___ Selected text ___

Friday 3 September 2010

Lac Rose (Pink Lake)

greater Flamingo, Pink Lake

Pink Lake is a popular tourist day-trip destination about 50 kilometres north of Dakar. Its popularity has declined recently since the road there has degraded recently and  is now one of the worst I have ever been on.   This is thanks to months and years of convoys of very heavy lorries sending tons of sand from a local quarry to the city. 

The lake is very large. We chose to investigate the side away from the tourist haunts.

Two of the first birds seen were a pair of greater flamingo.  There is a Senegalese resident population which is reinforced by winter migrants from Europe.

In fact this lake has thousands of migrant birds in winter. However, what surprised me was how many migrants had started to arrive in early August. One of the most obvious was the whimbrel

Whimbrel, Pink Lake

As the day progressed we saw more and more of these birds. I assume they had arrived that day, finishing their main migration!  By the end we were seeing a flock of 49 birds.

Some of a flock of 49 whimbrel, Pink lake

The other northern migrants (which made me feel at home) were common greenshank, and its smaller cousin the marsh sandpiper. There were also common redshankwood sandpiperdunlinruff, and ruddy turnstone.

Some were in their winter (or non-breeding plumage) presumably because they had over-summered in Senegal. 

In most cases, I find winter plumage less helpful than breeding plumage for identification purposes. The dunlin below is a classic example. There are few useful colour features! 

Waders are common birds on the Libyan coast in winter. It's the same problem. You have to rely relatively more on shape and behaviour more than colour.

Probable Dunlin, Pink lake

Of course, the migrants didn't have the lake to themselves. There were plenty of  local grey headed gullslender-bill gull and caspian tern. The latter two can be found "up north" but these were almost certainly local birds.

There is no segregation of local and migrants!  Below is a picture of a common greenshank walking next to a Senegal thick-knee. Sadly the greenshank collapsed on the shore just after the photo was taken presumably because it was exhausted by its migration. I hope it recovered.

Greenshank meets Senegal thick-knee, Pink lake

At this time of year it would appear that you often see Senegal thick-knee in pairs. This was no exception.

two Senegal thick-knee

On the margins of the lake we saw more than Senegal thick-knee. In the more vegetated areas were two more species. I hadn't known that the common moorhen is just as common in parts of sub Saharan Africa as in the western palearctic.

___

Stated goal:
Continue the blog post about birdwatching at Pink Lake from the point where it stops.

___ Records supplied ___

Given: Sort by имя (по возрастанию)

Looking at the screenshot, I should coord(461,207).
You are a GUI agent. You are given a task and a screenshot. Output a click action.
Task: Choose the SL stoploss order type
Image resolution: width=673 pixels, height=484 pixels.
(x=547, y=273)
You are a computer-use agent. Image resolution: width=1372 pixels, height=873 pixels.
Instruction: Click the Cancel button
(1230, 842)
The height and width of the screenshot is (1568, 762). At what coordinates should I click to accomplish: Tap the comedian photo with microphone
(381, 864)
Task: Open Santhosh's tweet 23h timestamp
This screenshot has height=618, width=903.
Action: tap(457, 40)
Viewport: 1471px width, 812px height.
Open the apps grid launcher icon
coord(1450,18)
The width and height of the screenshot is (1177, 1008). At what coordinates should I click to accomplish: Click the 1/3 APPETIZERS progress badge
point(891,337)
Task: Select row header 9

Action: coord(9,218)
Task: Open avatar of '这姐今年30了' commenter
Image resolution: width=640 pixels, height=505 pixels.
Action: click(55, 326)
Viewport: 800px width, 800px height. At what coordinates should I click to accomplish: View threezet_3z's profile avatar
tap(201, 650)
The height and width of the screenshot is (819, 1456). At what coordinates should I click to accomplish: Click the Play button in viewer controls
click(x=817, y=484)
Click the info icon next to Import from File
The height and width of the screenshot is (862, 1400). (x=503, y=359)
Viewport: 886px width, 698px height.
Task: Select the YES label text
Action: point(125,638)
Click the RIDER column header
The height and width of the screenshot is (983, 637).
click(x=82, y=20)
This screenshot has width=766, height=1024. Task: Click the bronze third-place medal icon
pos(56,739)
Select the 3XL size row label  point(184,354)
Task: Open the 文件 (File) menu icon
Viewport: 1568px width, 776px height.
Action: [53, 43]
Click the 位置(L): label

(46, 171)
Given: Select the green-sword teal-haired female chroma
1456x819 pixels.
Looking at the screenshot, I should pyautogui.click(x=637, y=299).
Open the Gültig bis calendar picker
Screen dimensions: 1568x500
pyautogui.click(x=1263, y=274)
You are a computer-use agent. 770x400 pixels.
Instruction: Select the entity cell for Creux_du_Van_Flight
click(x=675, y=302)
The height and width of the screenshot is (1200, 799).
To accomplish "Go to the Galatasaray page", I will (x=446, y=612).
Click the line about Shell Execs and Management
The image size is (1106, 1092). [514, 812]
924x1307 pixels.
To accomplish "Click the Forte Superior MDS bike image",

___

Reply to the task:
The other bird was a black crake. This is solely an African bird and was yet another "lifer" for me.

common moorhen, Pink lake

The area around the lake was a mixed habitat. There are reeds in places, woodland, coastal dunes and at least one stream providing a green corridor through the dunes. 

There were plenty of birds here too.  One interesting sight was a distant view of an osprey. Moussa told me there are more in winter though a sighting in summer wasn't so rare. 

distant view of an Osprey, Pink Lake

I managed to get some good photographs of zitting cisticola   Libya is one of a few places where it is found in the western palearctic but it is much more common south of the Sahara and I managed to get much clearer views of this bird than back at Wadi Kaam, Libya.

Zitting Cisticola, Pink Lake

On some flat well-drained  ground we saw another "lifer" for me and the only "lifer" on the trip for Moussa. It was a plain-backed pipit. It was a slightly tricky ID because it was not a sub species (ansorgei) illustrated in our combined field guides. It was incredibly confiding. It was much more interested in catching flies than running from me.

Plain-backed Pipit, Pink Lake

Having spent a week trying to find a non-moulting northern red bishop, suddenly all of them seem to be camera-ready. Here is another one below. This was near the water at Pink Lake.

northern red bishop, Pink Lake

My run of good luck on finding birds which had evaded me all week continued with a good view of a grey headed camoroptera.

Grey-headed Camoroptera

Pink Lake was the last venue on my first birding trip to Sub Saharan Africa. I am indebted to my guide Moussa Diop and, of course, the birds of Senegal.  I shall certainly visit sub-saharan Africa again. I have set my heart of being a capable bird watcher in TWO world regions now.

List of birds found at Pink Lake (thanks to Moussa Diop)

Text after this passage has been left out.